Al reflexionar sobre la cohesión dentro del universo de docentes ante 7 días de huelga, Gayoso explicó: “Las medidas de fuerza son votadas. En la última asamblea votaron 2.057 compañeros. La moción que ganó fue la de parar la semana completa con casi el 75% de los votos”, aunque reconoció que la adhesión suele ser disímil, dependiendo de cada facultad.

Al margen de lo salarial, “en la universidad falta de todo, materiales didácticos, computadoras, proyectores, reactivos en los laboratorios. Cada vez es más difícil hacer docencia, investigación, extensión.

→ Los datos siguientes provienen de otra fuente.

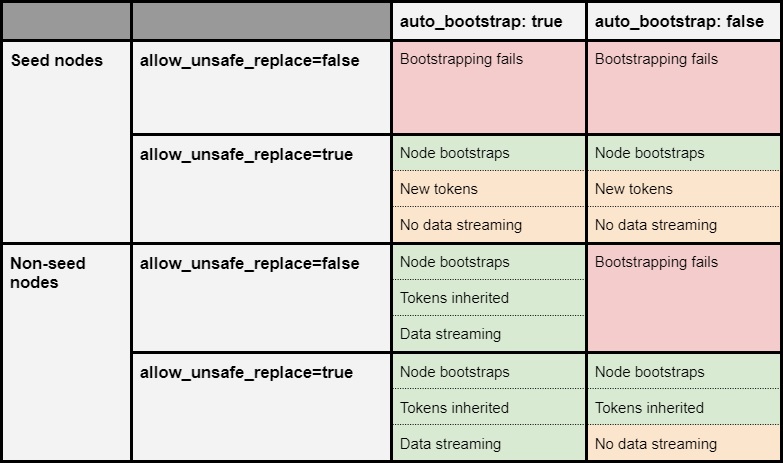This screenshot has width=783, height=463.
Task: Click the "auto_bootstrap: true" column header
Action: pos(481,21)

Es un desafío diario ver cómo se lleva adelante el trabajo, es un desafío llegar a fin de mes sin endeudarte, porque el endeudamiento está creciendo mucho. Además de lo material, está lo simbólico, porque el gobierno sale a decir a diario que lo que se investiga no sirve, que somos ñoquis colgados de la teta del Estado, que adoctrinamos a los alumnos, que somos terroristas, cuando la investigación de Argentina es reconocida en el mundo, estamos llegando a niveles de hartazgo mientras hace 300 días que él no cumple una ley”.

El mensaje para los alumnos que sufren la falta de cursado es claro: “Estamos corriendo el riesgo de perder algo mucho más grande que una semana de clases. Podemos perder el sistema universitario como lo conocemos. No sé qué busca el gobierno, si privatizarnos, o dejar que muera de inanición. Si esto no se financia, no hay otro camino posible. Incluso dando la pelea el resultado es incierto, podemos ganar, perder, pero si no hacemos nada, vamos a perder el sistema universitario tal como lo conocemos”.

La relevancia de la universidad pública y gratuita

“La sociedad ha sido moldeada por el sistema universitario que tenemos, y el sistema universitario se ha moldeado por las luchas que se han dado, desde el Rosariazo hasta el Cordobazo”, afirmó Gayoso, al tiempo que recordó que “en el año 1988 hubo 8 meses de paro, y se ganó. Para la generación que estaba cursando seguramente fue un problemón, pero gracias a eso tenemos la universidad que tenemos hoy. Nuestra generación debe tener el compromiso de dejarle a las generaciones que vienen, al menos, una universidad como la que tuvimos nosotros”.

Estudiantes extranjeros

En el marco de la lucha universitaria, y quizás para desviar el foco de la atención o para culpar a algún sector, cada tanto el gobierno nacional saca el tema de los estudiantes extranjeros. Frente al tema, el entrevistado afirmó: “Me llena de orgullo que abramos las puertas a los extranjeros, porque aportan una pluralidad que es muy buena, y al presupuesto universitario no le mueven un milímetro la aguja respecto de la masa del presupuesto. Además es un ejemplo hacia el resto del mundo. Sé que en otros lados no es así, pero, ¿qué aporte hacemos si nos comportamos de la misma manera egoísta que el resto del mundo?”.